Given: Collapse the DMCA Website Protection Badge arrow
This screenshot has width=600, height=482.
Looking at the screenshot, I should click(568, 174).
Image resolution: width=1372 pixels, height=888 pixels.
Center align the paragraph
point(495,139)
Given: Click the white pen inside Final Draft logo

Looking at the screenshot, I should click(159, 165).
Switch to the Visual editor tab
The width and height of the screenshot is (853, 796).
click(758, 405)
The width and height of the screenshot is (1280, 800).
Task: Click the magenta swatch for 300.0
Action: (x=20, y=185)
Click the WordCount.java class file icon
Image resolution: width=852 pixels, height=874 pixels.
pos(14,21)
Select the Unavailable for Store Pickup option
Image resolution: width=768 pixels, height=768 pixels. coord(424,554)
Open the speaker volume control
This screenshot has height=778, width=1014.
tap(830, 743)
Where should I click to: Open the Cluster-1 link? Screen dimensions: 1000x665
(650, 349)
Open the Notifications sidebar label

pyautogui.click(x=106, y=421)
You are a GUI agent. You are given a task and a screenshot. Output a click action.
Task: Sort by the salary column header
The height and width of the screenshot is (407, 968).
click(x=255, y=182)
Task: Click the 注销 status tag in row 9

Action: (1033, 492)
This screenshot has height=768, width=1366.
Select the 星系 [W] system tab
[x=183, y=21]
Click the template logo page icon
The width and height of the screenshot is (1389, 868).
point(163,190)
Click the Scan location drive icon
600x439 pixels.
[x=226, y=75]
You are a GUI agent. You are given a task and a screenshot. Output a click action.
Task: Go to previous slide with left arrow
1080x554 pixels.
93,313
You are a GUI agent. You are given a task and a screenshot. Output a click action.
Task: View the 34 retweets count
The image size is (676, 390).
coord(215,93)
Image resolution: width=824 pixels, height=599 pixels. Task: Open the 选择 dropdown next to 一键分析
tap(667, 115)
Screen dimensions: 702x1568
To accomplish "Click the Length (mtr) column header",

ASSIGNED TASK
Gather each line from the entries above that includes the word "column".

WRITTEN ANSWER
Task: Sort by the salary column header
To accomplish "Click the Length (mtr) column header",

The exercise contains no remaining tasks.